On Friday, the precious safe-haven gold futures’ prices had faltered nearly 1.0 per cent with palladium contracts witnessing their first weekly declines in four, as a torrential high-tide in US Dollar following a robust uptick in US retail sales in June had blunted the yellow metal’s safe-haven appeal, pushing it away from a one-month peak hit on the previous session.
Nonetheless, despite Friday’s headwind, gold futures’ prices had reported their fourth straight weekly percentage gain. In point of fact, in the day’s steep downturn in gold prices was almost entirely catalysed by a stronger US Dollar, which gained as much as 0.6 per cent last week following reveal of an unprecedented increase in US retail sales last month, while a growing anticipation that the US Fed would be forced to taper off fiscal support following an upward spiral in inflation indicators with US Consumer Prices Index accelerating at the steepest pace in 13 years last month, tempered the bullion’s safe-haven appeal.

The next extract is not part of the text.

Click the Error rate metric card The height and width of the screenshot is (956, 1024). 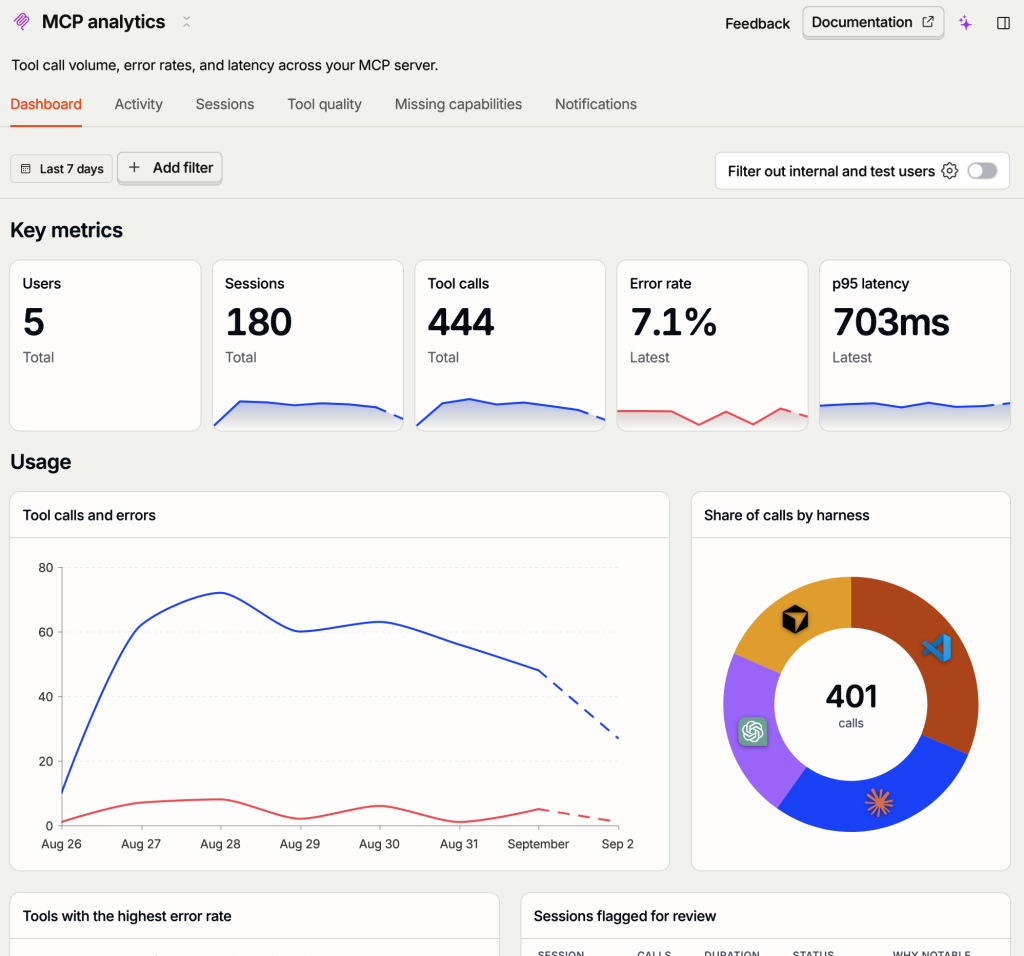coord(712,345)
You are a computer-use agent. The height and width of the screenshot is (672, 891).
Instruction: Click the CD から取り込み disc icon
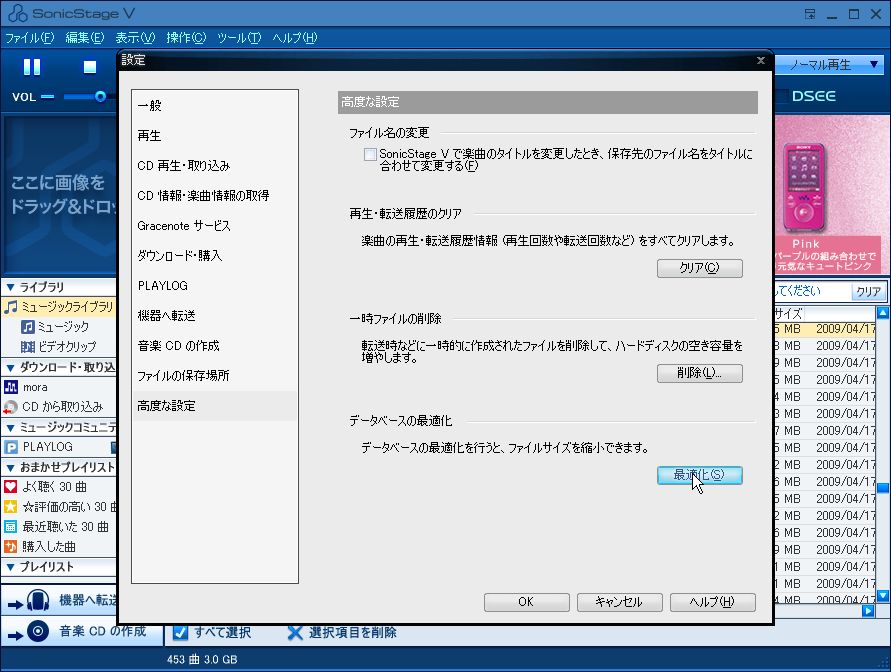point(11,407)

Gold, palladium fall as US Dollar gain after robust data, higher inflation
Citing statistics, in the day’s commodity market round-off, spot gold fell 0.8 per cent to $1812.11 an ounce, while US gold futures’ prices ended 0.8 per cent lower to $1,815 per ounce.

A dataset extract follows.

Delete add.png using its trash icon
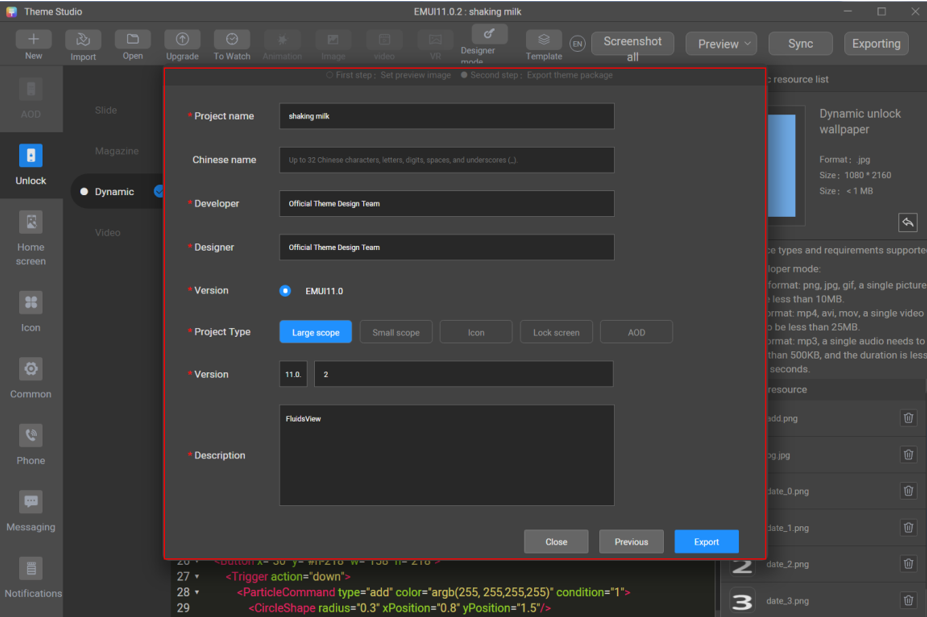Image resolution: width=927 pixels, height=617 pixels. pos(908,418)
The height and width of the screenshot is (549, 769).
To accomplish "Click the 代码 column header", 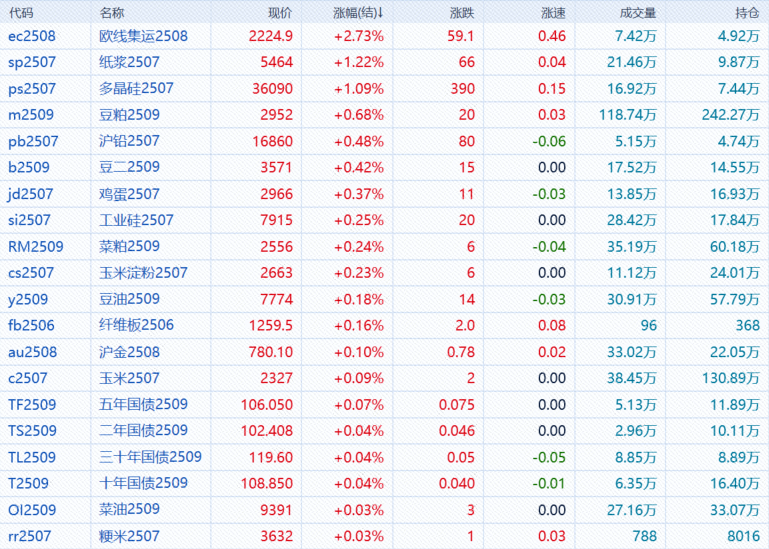I will (x=21, y=13).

In the week, spot gold prices gained 0.3 per cent. Among other precious metals, silver fell 2.3 per cent to $25.71 an ounce and palladium contracts shed 3.2 per cent to $2,644.20 an ounce, remarking their first weekly decline in four weeks, while platinum lost 2.9 per cent to wrap up the session at $1,105.3 an ounce.

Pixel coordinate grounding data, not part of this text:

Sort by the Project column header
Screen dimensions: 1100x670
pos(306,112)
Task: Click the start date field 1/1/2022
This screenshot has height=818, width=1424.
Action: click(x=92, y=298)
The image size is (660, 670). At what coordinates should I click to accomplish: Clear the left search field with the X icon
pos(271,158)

Meanwhile, addressing to gold’s inability to exploit a multi-year low US Treasury bond notes that might make the bullion vulnerable in a longer-term, a TD Securities Commodity strategist Daniel Ghali said, “Although gold’s valuation is more attractive on a relative basis to U.S.
Treasury inflation protected securities (TIPS), the reason gold is trading at a discount to it is because it does not have the same carry advantage”.